Was ich daran liebe, seit so vielen Jahren im Spring-Team zu sein, ist, dass es von Anfang an nie langweilig war. Auch jetzt haben wir viele neue Initiativen und Erweiterungen, um Spring noch besser zu machen. Seit Oktober 2020 ist Spring Framework 5.3 als „Long Term Support“-Zweig (und als Basis für Spring Boot 2.4 und weitere 2.x-Releases) allgemein verfügbar. Ein seltener und strategisch sehr relevanter Schritt – auch im Hinblick auf das lang erwartete Java 17 LTS Release im September 2021.
Dazu passt auch der für den 16. März geplante Support von Java 16 in Spring Framework 5.3.5. In der Java-Welt gilt JDK 16 als der letzte Meilenstein vor JDK 17 LTS – und wir erwarten, dass mittelfristig viele Spring Framework 5.3.x-Anwender strategisch auf JDK 17 umsteigen werden.

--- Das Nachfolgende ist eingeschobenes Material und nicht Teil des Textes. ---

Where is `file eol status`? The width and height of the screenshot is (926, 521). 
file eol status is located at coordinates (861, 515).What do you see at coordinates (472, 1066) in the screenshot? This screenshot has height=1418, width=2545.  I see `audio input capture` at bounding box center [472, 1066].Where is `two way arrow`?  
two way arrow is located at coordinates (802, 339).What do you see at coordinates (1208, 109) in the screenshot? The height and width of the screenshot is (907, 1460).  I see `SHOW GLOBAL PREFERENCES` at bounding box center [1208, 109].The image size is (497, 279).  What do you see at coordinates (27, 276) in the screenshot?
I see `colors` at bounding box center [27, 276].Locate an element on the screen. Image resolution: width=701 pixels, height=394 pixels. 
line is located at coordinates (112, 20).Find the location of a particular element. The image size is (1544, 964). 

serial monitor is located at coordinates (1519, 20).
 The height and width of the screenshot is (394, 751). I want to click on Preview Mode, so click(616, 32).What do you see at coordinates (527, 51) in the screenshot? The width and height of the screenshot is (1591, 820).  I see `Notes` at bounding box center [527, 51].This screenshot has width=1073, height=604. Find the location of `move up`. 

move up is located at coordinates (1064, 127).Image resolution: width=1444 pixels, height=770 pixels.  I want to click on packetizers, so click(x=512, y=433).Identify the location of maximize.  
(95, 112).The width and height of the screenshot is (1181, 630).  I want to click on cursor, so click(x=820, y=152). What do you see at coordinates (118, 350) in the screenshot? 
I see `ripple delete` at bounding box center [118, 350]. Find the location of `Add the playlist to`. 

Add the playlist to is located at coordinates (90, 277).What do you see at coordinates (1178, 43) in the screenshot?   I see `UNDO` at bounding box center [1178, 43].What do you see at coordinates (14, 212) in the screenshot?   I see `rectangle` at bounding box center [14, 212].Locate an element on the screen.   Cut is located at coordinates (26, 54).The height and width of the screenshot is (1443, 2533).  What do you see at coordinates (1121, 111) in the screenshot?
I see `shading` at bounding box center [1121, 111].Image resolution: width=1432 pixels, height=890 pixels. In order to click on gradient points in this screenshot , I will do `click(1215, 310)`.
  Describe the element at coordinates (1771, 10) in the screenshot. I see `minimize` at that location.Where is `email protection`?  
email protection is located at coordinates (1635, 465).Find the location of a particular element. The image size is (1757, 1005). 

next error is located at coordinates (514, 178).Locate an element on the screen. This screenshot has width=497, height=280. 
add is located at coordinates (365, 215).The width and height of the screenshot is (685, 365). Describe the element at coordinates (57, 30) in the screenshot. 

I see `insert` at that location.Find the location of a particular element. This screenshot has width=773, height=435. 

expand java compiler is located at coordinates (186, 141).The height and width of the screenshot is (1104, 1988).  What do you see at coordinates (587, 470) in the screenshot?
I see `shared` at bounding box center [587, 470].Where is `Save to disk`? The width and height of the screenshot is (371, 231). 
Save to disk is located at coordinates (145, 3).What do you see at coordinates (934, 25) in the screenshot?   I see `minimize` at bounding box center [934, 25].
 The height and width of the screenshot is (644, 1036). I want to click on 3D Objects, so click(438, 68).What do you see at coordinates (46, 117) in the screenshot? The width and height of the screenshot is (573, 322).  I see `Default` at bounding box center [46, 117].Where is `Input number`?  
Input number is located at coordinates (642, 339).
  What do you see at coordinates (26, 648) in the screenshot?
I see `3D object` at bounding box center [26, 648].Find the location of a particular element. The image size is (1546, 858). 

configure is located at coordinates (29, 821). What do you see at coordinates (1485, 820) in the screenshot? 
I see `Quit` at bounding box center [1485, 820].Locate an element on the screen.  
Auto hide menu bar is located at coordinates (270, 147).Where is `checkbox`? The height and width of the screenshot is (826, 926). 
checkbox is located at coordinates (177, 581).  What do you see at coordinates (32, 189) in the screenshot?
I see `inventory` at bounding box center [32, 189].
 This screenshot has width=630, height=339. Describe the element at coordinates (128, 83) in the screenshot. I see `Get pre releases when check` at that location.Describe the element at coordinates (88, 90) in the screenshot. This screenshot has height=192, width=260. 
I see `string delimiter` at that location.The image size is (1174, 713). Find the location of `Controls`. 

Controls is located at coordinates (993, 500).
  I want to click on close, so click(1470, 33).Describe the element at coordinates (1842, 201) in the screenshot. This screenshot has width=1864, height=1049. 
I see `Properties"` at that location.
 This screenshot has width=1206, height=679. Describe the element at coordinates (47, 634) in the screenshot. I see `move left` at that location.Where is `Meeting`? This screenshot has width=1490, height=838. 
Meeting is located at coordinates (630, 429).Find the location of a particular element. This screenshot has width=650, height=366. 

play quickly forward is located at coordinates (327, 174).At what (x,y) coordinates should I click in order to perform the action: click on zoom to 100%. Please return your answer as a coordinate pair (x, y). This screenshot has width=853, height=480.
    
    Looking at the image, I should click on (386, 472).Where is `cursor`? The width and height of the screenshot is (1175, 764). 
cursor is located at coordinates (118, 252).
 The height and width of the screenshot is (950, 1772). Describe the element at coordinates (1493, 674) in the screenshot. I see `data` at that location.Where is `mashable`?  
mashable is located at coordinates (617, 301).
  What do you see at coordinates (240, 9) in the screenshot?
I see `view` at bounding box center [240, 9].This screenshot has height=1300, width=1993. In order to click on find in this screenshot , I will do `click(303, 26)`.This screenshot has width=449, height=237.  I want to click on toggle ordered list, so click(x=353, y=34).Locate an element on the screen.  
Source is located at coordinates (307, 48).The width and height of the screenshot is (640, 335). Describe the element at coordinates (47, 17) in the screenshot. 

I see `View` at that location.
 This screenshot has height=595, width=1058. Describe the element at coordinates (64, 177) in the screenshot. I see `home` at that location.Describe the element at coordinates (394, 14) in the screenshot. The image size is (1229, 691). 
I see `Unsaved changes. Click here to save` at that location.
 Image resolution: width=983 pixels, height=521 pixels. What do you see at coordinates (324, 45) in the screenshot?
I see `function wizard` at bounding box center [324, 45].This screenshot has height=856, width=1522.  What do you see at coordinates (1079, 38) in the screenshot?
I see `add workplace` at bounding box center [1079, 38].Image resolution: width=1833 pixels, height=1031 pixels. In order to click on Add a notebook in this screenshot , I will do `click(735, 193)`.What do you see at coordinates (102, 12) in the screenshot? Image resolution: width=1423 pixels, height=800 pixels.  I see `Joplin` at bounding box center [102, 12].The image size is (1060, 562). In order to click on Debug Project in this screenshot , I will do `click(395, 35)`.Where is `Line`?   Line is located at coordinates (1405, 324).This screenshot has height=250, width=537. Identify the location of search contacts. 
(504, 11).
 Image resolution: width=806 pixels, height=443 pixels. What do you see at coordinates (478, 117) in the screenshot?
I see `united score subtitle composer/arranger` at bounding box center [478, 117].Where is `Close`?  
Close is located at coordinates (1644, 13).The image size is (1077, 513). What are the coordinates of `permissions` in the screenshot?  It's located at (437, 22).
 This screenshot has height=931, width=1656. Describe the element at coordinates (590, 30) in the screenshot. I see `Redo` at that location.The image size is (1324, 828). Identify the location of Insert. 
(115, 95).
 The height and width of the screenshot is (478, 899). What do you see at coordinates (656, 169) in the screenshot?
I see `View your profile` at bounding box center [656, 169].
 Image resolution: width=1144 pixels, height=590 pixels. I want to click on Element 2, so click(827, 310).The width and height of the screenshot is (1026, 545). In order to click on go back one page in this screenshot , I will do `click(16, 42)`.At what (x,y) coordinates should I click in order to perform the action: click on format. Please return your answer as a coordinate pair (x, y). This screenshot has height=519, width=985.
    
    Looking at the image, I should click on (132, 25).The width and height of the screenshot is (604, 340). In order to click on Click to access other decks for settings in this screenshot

Darüber hinaus bereiten wir eine neue Spring „Framework 6“- und „Spring Boot 3“-Generation vor, von der die Entwickler-Community bereits im Jahr 2021 Preview-Releases sehen wird. Zu den Hauptthemen gehören ein Java-Baseline-Upgrade mit Fokus auf JDK 17, eine Migration von den traditionellen Java EE 7/8-APIs zu den Jakarta EE 9+-APIs und ein Support für Native Executables durch eine enge Anpassung an die nativen Konventionen von GraalVM.
Wir wollen auch veraltete Framework-Features konsequent beschneiden und Spring Framework 6 für neue Anwendungsumgebungen im Jahr 2022 und darüber hinaus entwerfen – Seite an Seite mit der LTS-Wartung von Spring Framework 5.3.x, die das gesamte Spring-Feature-Set für bestehende Anwendungen beibehält.
Das Spring Framework hat bereits eine lange Geschichte hinter sich, aber sie ist noch lange nicht zu Ende.
* Jürgen Höller ist Mitbegründer des Open-Source-Projekts Spring Framework und begleitet das Kernprojekt bereits seit 2003 als Projektleiter und Release-Manager. Aktuell ist er hauptberuflich als Senior Staff Engineer bei VMware tätig.